Charles (CH) Spurgeon

February 10, 2014

 Brothers, we do not ourselves aspire to be numbered with the warlike. The roll of battle does not contain our names, and we do not wish that it should. But there is a roll which is now being made up—a roll of heroes who do and dare for Christ, who go outside the camp and take up His reproach and, with confidence in God, earnestly contend for the faith once delivered to the saints and venture all for Jesus Christ! And there will come a day when it will be infinitely more honorable to find one’s name in the lowest place in this list of Christ’s faithful disciples than to be numbered with princes and kings! Blessed is he who can this day cast in his lot with the Son of David and share His reproach, for the day shall come when the Master’s Glory shall be reflected upon all His followers!

– Charles Spurgeon –

January 15, 2014

O, Christian, instead of disputing, let me tell thee how to prove your religion. Live it out! Live it out! Give the external as well as the internal evidence; give the external evidence of your own life.

– Charles Spurgeon –

January 14, 2014

So, then, poor Christian, thou needest not to go pumping up thy poor heart to make it glad. Go to thy Maker, and ask him to give thee a song in the night. Thou art a poor dry well: thou hast heard it said, that when a pump is dry, you must pour water down it first of all, and then you will get some up; and so, Christian, when thou art dry, go to God, ask him to pour some joy down thee, and then you will find them Job’s comforters, after all; but go thou first and foremost to thy Maker, for he is the great composer of songs and teacher of music; he it is who can teach thee how to sing: “God, my Maker, who giveth me songs in the night.”

– Charles Spurgeon –

December 24, 2013

Dear friend, salvation would be a sadly incomplete affair if it did not deal with the whole part of our ruined estate. We want to be purified as well as pardoned. Justification without sanctification would not be salvation at all. It would call the leper clean, and leave him to die of his disease; it would forgive the rebellion, and allow the rebel to remain an enemy of his King. It would remove the consequence but overlook the cause, and this would leave an endless and hopeless task before us. It would stop the stream for a time, but leave an open fountain of defilement which would sooner or later break forth with increased power.

– Charles Spurgeon –

December 1, 2013

There are some who fancy that faith cometh by feeling. If they could feel emotions either of horror or of exquisite delight, they would then, they think, be the possessors of faith; but till they have felt what they have heard described in certain biographies of undoubtedly good men, they cannot believe, or even if they have a measure of faith, they cannot hope that it is true faith. Faith doth not come by feeling, but through faith arises much of holy feeling, and the more a man lives in the walk of faith, as a rule, the more will he feel and enjoy the light of God’s countenance. Faith hath something firmer to stand upon than those ever-changing frames and feelings which, like the weather of our own sunless land, is fickle and frail, and changeth speedily from brightness into gloom. You may get feeling from faith, and the best of it, but you will be long before you will find any faith that is worth the having, if you try to evoke it from frames and feelings.
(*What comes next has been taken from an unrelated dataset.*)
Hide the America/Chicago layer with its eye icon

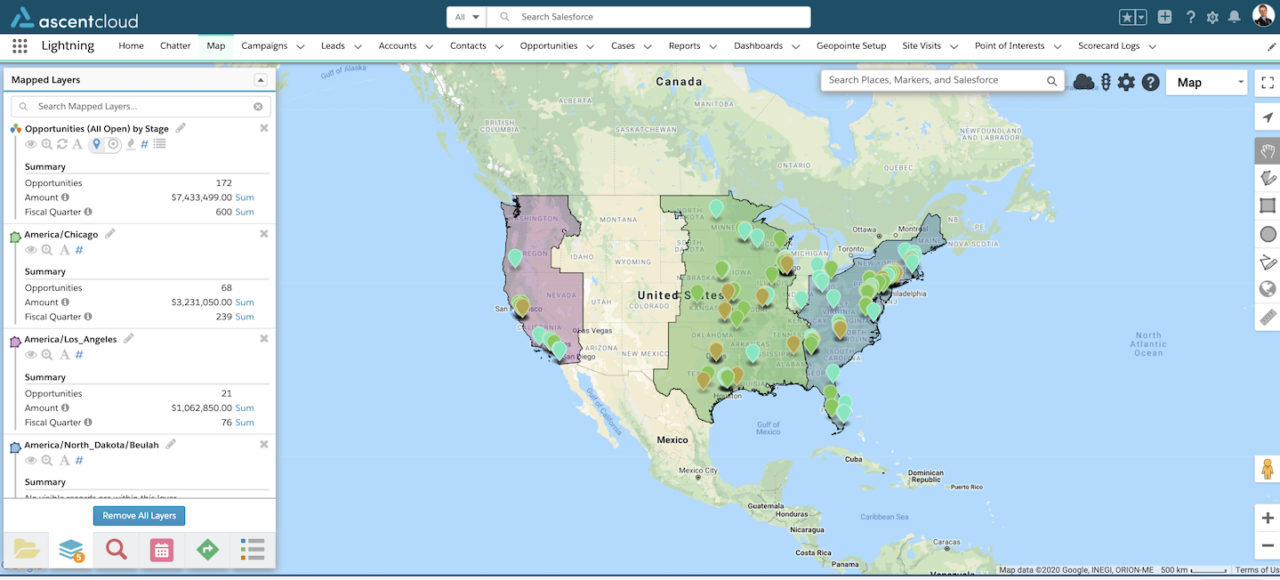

“My hope is built on nothing less
Than Jesus’ blood and righteousness;
I dare not trust the sweetest frame;
But wholly lean on Jesus’ name;
On Christ the solid rock I stand,
All other ground is sinking sand.”

– Charles Spurgeon –

November 15, 2013

With all thy sins and imperfections, take this to thy comfort: if thy soul has no rest in sin, thou are not as the sinner is! If thou art still crying after and craving after something better, Christ has not forgotten thee, for thou hast not quite forgotten Him.

– Charles Spurgeon –

October 1, 2013

Christians are not to be praised for neglected duties under the pretense of having secret fellowship with Jesus: it is not sitting, but sitting at Jesus’ feet, which is commendable…Those who have the most fellowship with Christ are not recluses or hermits, but indefatigable laborers who are toiling for Jesus; and who, in their toil, have Him side by side with them, so that they are workers together with God. Let us remember, then, in anything we have to do for Jesus, that we can do it, and should do it, in close communions with Him.

– Charles Spurgeon –

September 19, 2013

Men are in a restless pursuit after satisfaction in earthly things. They will exhaust themselves in the deceitful delights of sin, and, finding them all to be vanity and emptiness, they will become very perplexed and disappointed. But they will continue their fruitless search. Though wearied, they still stagger forward under the influence of spiritual madness, and though there is no result to be reached except that of everlasting disappointment, yet they press forward. They have no forethought for their eternal state; the present hour absorbs them. They turn to another and another of earth’s broken cisterns, hoping to find water where not a drop was ever discovered yet.

– Charles Spurgeon –

August 29, 2013

We are apt to think that we are fighting the cause of truth, when we are really maintaining our own pride.